Cinema com Rapadura

OPINIÃO   sábado, 13 de fevereiro de 2016

Brooklyn (2015): como sabemos onde é nosso lar?

Produção caprichada oferece à jovem Saoirse Ronan a chance para brilhar num filme todo seu.

brooklyn-posterTodo ano o Oscar encontra um jeito de incluir em sua seleta lista de concorrentes a Melhor Filme ao menos uma produção vinda da Europa anglo-saxã ou, pelo menos, de língua inglesa. Existe algo na ligação histórica ou nas características mais notáveis desses países, como a elegância, a racionalidade ou o exotismo do sotaque, que parece conquistar os membros da Academia. Neste ano, ao lado de “O Quarto de Jack” (2015) está “Brooklyn”, uma clássica história de “coming of age” (transição da infância à maturidade) adaptada para as telas pelo experiente Nick Hornby.

Colm Tóibin, autor do romance do qual se origina esse roteiro, não esconde os elementos pessoais que inseriu na história, como sua cidade natal de onde também é a protagonista, uma jovem esforçada chamada Ellis, vivida com a competência já conhecida por Saoirse Ronan, indicada ao Oscar pelo papel. Jovem e inexperiente, Ellis decide deixar as limitações da Irlanda e partir para os EUA. Com a ajuda da irmã, com quem tem uma forte ligação, arranja um emprego e uma moradia em Brooklyn, bairro de Nova York. Ao chegar, enfrenta os clássicos desafios da adaptação cultural e saudade de casa, fazendo-nos pensar muitas vezes que ela simplesmente não vai conseguir. A menina, contudo, amadurece, aprendendo a desenvolver suas características interpessoais e enfrentar os desafios da vida independente.

Mesmo sem haver grandes surpresas no roteiro, a condução é tão belamente executada que tampouco nos inquieta a ausência de mais ação. Trata-se de um filme mais monótono e certamente mais sentimental do que muitos outros dessa temporada de prêmios, o que deve afastar certo público, mas graças ao excelente trabalho das equipes de figurino, maquiagem e direção de arte (que também mereciam ter sido lembrados pela Academia), além dos belos enquadramentos do jovem diretor John Crowley, somado à fotografia de Yvés Bélanger, constrói-se uma bem cuidada história, fácil de se acompanhar por quase duas horas.

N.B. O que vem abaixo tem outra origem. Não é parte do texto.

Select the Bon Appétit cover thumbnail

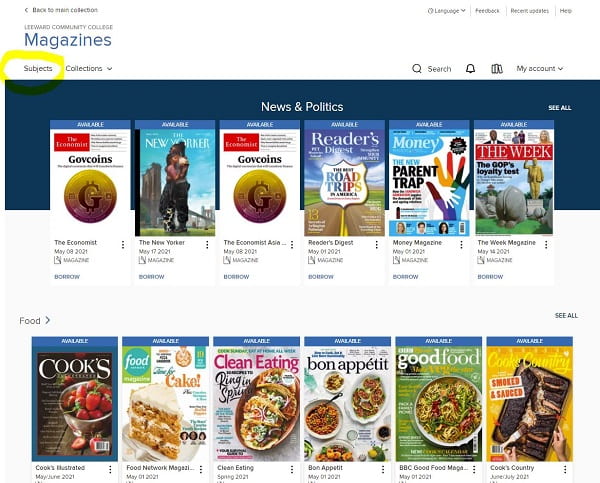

Como pano de fundo da trajetória de Ellis, está a história das imigrações nos Estados Unidos, especificamente em Nova York e com destaque aos italianos e irlandeses, fundamentais na construção do país. A jovem Ellis, ela mesma, no melhor estilo Blache Dubois, dependendo da solidariedade de estranhos desde quando embarcou num navio para cruzar o Atlântico, completa sua jornada pessoal quando se vê ajudando a outros como ela, da mesma forma como um dia foi ajudada.

Para além de Ellis, a trama segue muito em torno das personagens femininas, embora haja alguns bons papéis masculinos, como o do jovem irlandês interpretado por Domhnall Gleeson (um ator que atualmente parece estar em todo filme que vejo, de “Star Wars VII” a “Ex-Machina”). Desde sua vida na Irlanda, sem a figura paterna, até a casa em que se hospeda no Brooklyn, junto a outras tantas meninas vindas de outros lugares, a protagonista está sempre rodeada por mulheres, todas cheias de sonhos. Assim, a trama de Ellis torna-se mais doce e singela, embora a garota tenha um notável crescimento, muito dependente da habilidade da Saoirse em moldar diferentes facetas de sua personagem.

Ainda que o dilema principal da história demore a acontecer e que tudo se desenrole fácil demais para a jovem Ellis, existe uma poesia no drama de Colm Tóibín que Nick Hornby consegue capturar muito bem. Assim, com elementos melodramáticos funcionando quase sempre na dose certa, “Brooklyn” oferece a uma jovem atriz a chance de brilhar tanto quanto sua adorável personagem.